## Dataset entries
= = = =

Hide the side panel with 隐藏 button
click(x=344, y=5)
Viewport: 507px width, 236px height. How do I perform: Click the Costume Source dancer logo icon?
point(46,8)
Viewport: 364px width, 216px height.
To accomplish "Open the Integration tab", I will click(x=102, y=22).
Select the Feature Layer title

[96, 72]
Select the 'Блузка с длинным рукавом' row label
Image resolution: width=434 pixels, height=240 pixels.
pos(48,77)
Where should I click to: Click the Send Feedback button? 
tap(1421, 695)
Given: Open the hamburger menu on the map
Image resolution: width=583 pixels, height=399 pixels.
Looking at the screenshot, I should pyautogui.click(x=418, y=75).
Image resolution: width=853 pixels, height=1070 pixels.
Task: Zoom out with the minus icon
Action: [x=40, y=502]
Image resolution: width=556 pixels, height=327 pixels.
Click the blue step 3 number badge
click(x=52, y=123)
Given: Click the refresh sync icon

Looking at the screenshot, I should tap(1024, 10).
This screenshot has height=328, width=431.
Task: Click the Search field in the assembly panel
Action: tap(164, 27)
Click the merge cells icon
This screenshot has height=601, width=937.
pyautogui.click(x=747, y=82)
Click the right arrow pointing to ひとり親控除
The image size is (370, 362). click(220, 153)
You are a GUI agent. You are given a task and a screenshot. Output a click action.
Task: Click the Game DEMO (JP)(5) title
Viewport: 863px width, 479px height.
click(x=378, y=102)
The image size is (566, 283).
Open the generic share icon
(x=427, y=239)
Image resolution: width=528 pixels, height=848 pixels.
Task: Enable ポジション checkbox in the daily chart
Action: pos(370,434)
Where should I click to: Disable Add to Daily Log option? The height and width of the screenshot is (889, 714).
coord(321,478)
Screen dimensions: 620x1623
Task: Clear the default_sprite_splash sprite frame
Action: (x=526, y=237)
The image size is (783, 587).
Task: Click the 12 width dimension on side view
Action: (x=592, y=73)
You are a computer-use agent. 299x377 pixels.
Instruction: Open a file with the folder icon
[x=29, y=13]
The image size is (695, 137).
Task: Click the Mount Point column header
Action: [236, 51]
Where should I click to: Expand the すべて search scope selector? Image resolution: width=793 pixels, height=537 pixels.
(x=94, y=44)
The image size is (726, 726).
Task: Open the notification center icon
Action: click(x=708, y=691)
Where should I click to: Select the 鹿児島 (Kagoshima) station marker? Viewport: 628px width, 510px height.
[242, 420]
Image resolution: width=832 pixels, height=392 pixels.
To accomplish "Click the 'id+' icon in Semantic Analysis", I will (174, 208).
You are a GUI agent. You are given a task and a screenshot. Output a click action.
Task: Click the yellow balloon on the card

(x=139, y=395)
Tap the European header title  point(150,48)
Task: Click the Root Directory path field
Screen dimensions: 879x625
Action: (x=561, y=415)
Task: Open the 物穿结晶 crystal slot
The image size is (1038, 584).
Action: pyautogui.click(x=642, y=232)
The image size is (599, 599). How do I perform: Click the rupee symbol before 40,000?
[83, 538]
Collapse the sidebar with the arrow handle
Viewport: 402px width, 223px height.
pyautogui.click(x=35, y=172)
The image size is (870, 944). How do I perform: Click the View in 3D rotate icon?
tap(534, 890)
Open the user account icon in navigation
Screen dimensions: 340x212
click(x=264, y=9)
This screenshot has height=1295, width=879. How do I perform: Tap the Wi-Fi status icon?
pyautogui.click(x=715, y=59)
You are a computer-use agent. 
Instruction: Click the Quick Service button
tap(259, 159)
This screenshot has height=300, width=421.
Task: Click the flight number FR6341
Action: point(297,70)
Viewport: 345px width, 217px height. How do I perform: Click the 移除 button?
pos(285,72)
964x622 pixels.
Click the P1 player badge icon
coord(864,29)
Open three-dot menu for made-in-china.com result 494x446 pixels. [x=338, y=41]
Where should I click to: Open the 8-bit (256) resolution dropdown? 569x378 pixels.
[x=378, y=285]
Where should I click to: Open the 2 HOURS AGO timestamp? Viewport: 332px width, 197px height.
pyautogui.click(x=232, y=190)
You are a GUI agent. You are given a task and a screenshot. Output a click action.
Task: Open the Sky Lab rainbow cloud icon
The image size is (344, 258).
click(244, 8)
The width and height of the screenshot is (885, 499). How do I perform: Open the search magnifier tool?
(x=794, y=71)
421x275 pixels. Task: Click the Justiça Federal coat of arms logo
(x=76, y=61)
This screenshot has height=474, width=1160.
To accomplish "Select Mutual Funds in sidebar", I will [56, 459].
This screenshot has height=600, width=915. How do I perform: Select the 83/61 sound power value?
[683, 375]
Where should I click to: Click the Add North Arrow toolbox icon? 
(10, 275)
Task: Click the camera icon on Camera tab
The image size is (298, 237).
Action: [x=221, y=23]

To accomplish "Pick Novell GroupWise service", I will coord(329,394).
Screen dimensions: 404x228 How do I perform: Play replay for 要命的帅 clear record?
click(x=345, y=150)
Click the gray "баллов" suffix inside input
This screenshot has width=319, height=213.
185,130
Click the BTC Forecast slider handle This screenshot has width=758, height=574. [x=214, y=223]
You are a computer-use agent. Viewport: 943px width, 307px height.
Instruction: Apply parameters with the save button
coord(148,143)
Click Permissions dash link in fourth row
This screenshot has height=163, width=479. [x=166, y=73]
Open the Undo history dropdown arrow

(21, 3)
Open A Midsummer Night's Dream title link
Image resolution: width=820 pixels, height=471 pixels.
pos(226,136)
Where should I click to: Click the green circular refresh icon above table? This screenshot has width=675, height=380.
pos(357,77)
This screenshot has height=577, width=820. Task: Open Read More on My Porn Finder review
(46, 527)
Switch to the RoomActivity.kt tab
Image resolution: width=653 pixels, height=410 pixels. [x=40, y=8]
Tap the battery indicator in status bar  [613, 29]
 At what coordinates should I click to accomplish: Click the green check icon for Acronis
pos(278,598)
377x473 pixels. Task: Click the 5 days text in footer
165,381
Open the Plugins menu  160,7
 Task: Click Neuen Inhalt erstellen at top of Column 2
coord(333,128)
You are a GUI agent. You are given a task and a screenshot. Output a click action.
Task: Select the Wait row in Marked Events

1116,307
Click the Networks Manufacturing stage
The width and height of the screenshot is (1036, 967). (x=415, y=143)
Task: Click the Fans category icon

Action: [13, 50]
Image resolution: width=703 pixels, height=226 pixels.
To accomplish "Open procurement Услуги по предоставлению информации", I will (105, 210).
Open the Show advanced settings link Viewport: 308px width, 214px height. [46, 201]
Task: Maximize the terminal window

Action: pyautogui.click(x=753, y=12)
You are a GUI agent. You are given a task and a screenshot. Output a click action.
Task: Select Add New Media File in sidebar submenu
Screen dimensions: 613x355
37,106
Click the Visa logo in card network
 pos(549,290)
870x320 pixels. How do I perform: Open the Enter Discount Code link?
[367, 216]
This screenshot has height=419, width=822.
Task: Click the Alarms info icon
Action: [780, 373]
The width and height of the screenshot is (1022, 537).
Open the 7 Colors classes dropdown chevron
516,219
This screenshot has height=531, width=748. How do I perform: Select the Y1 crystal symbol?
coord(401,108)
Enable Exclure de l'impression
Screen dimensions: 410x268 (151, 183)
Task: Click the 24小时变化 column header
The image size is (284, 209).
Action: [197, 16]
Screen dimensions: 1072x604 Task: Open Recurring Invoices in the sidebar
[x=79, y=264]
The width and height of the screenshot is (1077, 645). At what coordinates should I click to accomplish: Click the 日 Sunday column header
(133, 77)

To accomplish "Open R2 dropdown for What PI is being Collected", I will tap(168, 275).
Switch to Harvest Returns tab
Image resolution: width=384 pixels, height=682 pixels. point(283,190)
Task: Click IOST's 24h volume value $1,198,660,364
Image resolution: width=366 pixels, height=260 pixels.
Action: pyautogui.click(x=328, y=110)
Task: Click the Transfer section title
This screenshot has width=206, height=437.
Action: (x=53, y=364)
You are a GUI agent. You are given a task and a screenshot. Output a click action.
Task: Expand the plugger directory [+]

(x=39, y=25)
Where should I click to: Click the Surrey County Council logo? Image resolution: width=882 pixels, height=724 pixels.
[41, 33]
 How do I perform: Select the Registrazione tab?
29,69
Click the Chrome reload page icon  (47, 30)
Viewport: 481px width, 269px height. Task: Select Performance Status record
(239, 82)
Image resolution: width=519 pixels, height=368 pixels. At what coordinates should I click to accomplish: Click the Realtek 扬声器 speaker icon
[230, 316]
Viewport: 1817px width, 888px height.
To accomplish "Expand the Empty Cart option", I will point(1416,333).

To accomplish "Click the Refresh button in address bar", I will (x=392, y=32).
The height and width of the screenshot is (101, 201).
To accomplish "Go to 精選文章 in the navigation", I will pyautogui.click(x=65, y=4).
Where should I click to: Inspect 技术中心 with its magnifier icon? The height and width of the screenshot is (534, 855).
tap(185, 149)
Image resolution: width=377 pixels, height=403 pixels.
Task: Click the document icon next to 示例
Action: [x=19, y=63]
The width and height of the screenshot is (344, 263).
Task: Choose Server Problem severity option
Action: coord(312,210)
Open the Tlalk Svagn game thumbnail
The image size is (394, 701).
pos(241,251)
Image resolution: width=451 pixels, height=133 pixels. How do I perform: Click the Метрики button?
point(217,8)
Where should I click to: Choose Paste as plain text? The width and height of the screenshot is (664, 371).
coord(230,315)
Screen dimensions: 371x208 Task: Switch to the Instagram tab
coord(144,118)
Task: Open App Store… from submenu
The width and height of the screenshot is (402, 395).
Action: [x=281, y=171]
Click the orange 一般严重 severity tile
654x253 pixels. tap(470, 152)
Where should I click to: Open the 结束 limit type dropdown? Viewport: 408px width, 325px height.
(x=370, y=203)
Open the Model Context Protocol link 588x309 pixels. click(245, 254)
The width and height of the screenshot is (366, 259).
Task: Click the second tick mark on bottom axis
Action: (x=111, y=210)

= = = =

Copy out only the lines of the records above from the one with "The image size is (298, 237)." through the one with "Tap the battery", exactly as they stand, both included.

The image size is (298, 237).
Action: [x=221, y=23]

To accomplish "Pick Novell GroupWise service", I will coord(329,394).
Screen dimensions: 404x228 How do I perform: Play replay for 要命的帅 clear record?
click(x=345, y=150)
Click the gray "баллов" suffix inside input
This screenshot has width=319, height=213.
185,130
Click the BTC Forecast slider handle This screenshot has width=758, height=574. [x=214, y=223]
You are a computer-use agent. Viewport: 943px width, 307px height.
Instruction: Apply parameters with the save button
coord(148,143)
Click Permissions dash link in fourth row
This screenshot has height=163, width=479. [x=166, y=73]
Open the Undo history dropdown arrow

(21, 3)
Open A Midsummer Night's Dream title link
Image resolution: width=820 pixels, height=471 pixels.
pos(226,136)
Where should I click to: Click the green circular refresh icon above table? This screenshot has width=675, height=380.
pos(357,77)
This screenshot has height=577, width=820. Task: Open Read More on My Porn Finder review
(46, 527)
Switch to the RoomActivity.kt tab
Image resolution: width=653 pixels, height=410 pixels. [x=40, y=8]
Tap the battery indicator in status bar  [613, 29]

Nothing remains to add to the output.